# Windows Live Messenger: Offline <> Offline



## Sadi al Wadidrah (16. Januar 2007)

Hallo zusammen

Es gibt beim Windows Live Messenger die Statusvariante "als offline anzeigen".

Ich möchte gern wissen, ob sich jemand bloss als "offline" anzeigen lässt, oder ob er wirklich offline ist.

Gibt es eine Möglichkeit, meinen Messenger zu bescheissen, oder eine Standardantwort aus dem Messenger des anderen herauszukitzeln, um herauszufinden, wie sein wahrer Status lautet?

danke vielmals

grz Sadi


----------



## Norbert Eder (17. Januar 2007)

Wenn der andere User als offline angezeigt wird, ist er für dich offline.
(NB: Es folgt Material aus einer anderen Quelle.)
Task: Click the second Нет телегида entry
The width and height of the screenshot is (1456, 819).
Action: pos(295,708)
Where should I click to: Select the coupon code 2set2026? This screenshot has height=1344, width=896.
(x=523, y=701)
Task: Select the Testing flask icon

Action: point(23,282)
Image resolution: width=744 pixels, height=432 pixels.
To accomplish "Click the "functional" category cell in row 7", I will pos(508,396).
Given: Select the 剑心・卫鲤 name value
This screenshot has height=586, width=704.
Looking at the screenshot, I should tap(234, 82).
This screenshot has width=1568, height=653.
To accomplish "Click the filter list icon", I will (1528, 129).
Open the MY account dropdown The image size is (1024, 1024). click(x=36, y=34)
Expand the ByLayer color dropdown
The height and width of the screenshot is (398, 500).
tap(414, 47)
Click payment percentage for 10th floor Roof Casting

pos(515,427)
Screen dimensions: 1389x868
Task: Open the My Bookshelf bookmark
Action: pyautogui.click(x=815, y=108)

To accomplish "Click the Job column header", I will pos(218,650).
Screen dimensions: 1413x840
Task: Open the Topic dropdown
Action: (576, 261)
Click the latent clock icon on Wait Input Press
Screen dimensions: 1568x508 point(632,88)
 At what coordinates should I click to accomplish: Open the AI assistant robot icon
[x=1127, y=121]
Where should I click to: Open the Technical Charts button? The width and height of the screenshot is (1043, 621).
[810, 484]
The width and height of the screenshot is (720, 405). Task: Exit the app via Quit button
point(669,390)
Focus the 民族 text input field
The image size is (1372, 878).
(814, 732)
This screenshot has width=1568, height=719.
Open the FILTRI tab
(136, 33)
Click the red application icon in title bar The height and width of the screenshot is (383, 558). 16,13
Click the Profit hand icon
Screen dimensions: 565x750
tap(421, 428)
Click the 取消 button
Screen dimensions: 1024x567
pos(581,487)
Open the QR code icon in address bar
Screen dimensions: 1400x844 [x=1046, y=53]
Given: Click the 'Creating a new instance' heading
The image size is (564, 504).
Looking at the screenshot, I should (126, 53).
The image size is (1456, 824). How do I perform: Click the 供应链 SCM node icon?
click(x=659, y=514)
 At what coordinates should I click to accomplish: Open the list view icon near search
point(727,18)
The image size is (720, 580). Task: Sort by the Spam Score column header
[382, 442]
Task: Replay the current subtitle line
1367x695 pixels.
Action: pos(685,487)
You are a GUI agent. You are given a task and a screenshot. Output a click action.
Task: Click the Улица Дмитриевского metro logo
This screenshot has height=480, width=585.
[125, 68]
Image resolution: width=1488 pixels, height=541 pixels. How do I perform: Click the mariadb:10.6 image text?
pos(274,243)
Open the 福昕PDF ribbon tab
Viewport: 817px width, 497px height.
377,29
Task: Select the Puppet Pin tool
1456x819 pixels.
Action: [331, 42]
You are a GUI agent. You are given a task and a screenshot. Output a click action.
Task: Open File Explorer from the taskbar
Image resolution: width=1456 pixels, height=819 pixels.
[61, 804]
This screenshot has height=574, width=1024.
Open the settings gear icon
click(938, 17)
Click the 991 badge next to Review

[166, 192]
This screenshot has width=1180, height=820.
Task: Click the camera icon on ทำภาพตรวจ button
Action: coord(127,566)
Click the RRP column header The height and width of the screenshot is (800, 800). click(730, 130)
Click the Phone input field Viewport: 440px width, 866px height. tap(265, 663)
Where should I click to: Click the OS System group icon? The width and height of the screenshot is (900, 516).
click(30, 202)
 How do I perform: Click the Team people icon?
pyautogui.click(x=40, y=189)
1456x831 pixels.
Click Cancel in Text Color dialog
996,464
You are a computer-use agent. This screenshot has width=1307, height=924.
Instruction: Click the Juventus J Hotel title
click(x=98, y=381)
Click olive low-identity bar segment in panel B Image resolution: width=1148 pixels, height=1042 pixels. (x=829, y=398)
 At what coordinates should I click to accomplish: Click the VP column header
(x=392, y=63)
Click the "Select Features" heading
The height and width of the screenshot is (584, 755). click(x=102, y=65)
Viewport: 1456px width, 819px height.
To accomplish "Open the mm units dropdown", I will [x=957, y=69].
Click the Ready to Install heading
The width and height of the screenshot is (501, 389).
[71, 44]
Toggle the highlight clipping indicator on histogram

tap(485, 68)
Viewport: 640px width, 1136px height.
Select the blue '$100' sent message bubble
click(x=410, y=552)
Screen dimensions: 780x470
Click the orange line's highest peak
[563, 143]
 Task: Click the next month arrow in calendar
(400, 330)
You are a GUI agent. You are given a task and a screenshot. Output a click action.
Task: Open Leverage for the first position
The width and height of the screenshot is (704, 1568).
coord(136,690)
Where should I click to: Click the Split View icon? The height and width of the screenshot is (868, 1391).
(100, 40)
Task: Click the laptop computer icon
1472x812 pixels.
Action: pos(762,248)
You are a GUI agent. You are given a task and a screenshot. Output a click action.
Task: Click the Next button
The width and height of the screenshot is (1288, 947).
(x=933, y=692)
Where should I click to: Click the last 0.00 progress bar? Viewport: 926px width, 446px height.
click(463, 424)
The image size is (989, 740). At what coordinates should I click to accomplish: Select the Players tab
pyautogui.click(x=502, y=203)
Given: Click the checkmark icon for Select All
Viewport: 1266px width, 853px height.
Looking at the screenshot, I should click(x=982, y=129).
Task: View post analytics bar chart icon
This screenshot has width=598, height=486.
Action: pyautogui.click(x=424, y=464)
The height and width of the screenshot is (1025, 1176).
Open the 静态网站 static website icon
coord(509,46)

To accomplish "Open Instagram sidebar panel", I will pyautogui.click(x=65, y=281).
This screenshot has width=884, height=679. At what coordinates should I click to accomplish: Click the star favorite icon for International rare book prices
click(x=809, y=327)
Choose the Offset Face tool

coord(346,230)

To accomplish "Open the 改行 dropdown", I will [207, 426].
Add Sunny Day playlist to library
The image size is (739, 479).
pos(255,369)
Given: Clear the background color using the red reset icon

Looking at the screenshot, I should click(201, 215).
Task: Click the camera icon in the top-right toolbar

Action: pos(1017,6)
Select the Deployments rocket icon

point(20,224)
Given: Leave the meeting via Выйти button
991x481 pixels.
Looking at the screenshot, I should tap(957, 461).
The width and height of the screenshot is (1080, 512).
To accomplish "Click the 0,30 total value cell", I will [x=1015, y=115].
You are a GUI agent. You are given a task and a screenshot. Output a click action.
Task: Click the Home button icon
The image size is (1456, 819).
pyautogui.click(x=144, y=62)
Ich denke du solltest das dann auch entsprechend berücksichtigen, weil er eben vielleicht nicht gestört werden will etc.


----------



## Sadi al Wadidrah (17. Januar 2007)

Mein Ziel ist zu wissen, nicht zu stören...


----------



## Norbert Eder (19. Januar 2007)

Wenn ich als offline angezeigt werden will, dann will ich auch nicht, dass ein anderer weiß, dass ich es nicht bin. Ausser ich melde mich selbst bei ihm.

Ergo meine ich, dass du mit legalen Mitteln Pech gehabt hast.


----------



## Sadi al Wadidrah (20. Januar 2007)

im rein technischen Bereich sehe ich meine Frage nicht beantwortet...


----------



## Norbert Eder (21. Januar 2007)

So, dieser Thread wird jetzt von mir geschlossen.


1. Wenn sich jemand als offline anzeigen läßt, dann will er das so.
2. Wenn jemand versucht über diverse Wege herauszufinden ob er doch da ist, dann ist das für mich ein Einbruch in die Privatsphäre. Du kannst ihm eine Message schicken und wenn er will, dass du weißt er ist da, dann meldet er sich. Auf das reale Leben umgemünzt: Läute an der Haustüre an. Wenn er da ist und mit dir reden möchte, macht er auf. Aber alle Fenster abzulaufen, reinzusehen und wenn eines offen ist, vielleicht auch noch reinzusteigen ist nicht.


----------